Weather conditions in Syria are perfect for a Russian bombing campaign, a state television presenter told the nation on Saturday.
“If we're thinking about the weather, the timing of the air campaign was very well chosen,” the presenter of a weather report on the state-owned Rossia-24 news channel said, four days after Russia began its intervention in Syria's civil war.
With aerial footage of explosions and pictures of bombed out buildings as a backdrop, the presenter explained that “October is Syria is generally a favorable month for flying,” with clear skies, low wind speeds, and infrequent rainfall.

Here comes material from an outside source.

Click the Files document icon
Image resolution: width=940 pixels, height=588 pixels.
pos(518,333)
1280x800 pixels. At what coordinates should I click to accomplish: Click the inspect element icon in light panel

Going into detail, the report gave the average number of clear days in Syria in October and the optimal height for military jets to fly during their sorties — 3 to 5 kilometers. Rain comes once every 10 days, the presenter said, and mostly in Syria's northern regions, where Russia is flying many of its bombing raids. But “this can't seriously impact Russian bombardments,” she added.
Russian warplanes began striking targets in Syria on Wednesday. Moscow has said it is targeting the Islamic State and other terrorist groups, but Western leaders have claimed that Russia is defending the interests of Syrian President Bashar Assad, a long-standing ally of the Kremlin.
Russia's state-controlled media have given extensive positive coverage to the Syria intervention.
The Rossia-24 presenter said the only real threat to Russian air strikes in October was sand storms that could delay missions. But, she warned, the clouds will thicken in November.